Adiponectin, but Not TGF-β1, CTGF, IL-6 or TNF-α, May Be a Potential Anti-Inflammation and Anti-Fibrosis Factor in Keloid.

INTRODUCTION

Numerous studies have elucidated adiponectin as a negative impact on inflammation and tissue fibrosis. However, little is known about the relevance between adiponectin and inflammatory factors in keloid.

METHODS

To clarify whether adiponectin plays a role in the inflammation and fibrosis of keloid, 50 patients with keloid and 50 healthy subjects were enrolled, We examined the serum and mRNA expression levels of adiponectin, TGF-β1, CTGF, IL-6 and TNF-α in normal skin tissues and keloid tissues by ELISA and qPCR, respectively. Correlation analysis between serum concentration of adiponectin with Vancouver Scar Scale (VSS) scores and the age of patients with keloid was evaluated, and the adiponectin concentrations in patients with keloid between different genders were measured. We further examined the effects of adiponectin on TGF-β1 mediated expression of collagen I, FN and MMP-1 in normal fibroblasts (NFs) and keloid fibroblasts (KFs).

RESULTS

We discovered that lower serum concentration and mRNA expression of adiponectin, but higher TGF-β1, CTGF, IL-6 and TNF-α levels were measured in patients with keloid compared with those in normal controls.

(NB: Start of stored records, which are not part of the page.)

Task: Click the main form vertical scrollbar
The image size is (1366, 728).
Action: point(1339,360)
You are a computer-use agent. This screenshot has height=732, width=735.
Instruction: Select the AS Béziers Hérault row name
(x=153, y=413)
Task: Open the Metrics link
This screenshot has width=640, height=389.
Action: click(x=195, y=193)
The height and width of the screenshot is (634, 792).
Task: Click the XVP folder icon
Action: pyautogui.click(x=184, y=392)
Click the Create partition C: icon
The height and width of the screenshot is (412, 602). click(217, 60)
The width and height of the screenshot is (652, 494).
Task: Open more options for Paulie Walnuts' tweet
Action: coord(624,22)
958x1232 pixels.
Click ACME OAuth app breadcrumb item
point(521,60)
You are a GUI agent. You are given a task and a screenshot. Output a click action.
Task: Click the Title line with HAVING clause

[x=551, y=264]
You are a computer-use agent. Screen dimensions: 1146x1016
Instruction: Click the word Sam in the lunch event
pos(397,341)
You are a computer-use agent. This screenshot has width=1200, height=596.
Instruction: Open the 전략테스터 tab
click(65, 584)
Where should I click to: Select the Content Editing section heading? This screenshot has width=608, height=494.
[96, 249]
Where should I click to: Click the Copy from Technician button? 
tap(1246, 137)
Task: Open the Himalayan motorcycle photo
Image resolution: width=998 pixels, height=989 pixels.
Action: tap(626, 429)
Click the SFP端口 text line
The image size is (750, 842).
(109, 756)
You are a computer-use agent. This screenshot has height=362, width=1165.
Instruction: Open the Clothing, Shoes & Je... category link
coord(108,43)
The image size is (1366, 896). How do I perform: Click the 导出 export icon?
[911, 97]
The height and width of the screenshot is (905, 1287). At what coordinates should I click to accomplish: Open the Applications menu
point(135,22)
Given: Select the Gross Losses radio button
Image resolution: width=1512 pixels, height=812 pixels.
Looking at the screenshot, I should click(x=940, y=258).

Furthermore, there was a strong inverse correlation between the serum adiponectin levels and VSS scores in patients with keloid, but not in ages, and there was no statistically difference between different genders. Moreover, adiponectin attenuated TGF-β1 mediated expression of collagen I and FN, and upregulated the expression level of MMP-1 in KFs, but not in NFs. In addition, the inhibitory effect of adiponectin on TGF-β1 was attenuated by AMPK inhibitor Compound C, but not PI3K/Akt inhibitor LY294002.

DISCUSSION

Adiponectin may exert an anti-inflammation and anti-fibrosis role in the development of keloid. One of the underlying mechanisms may be the activation of the AMPK signaling pathway.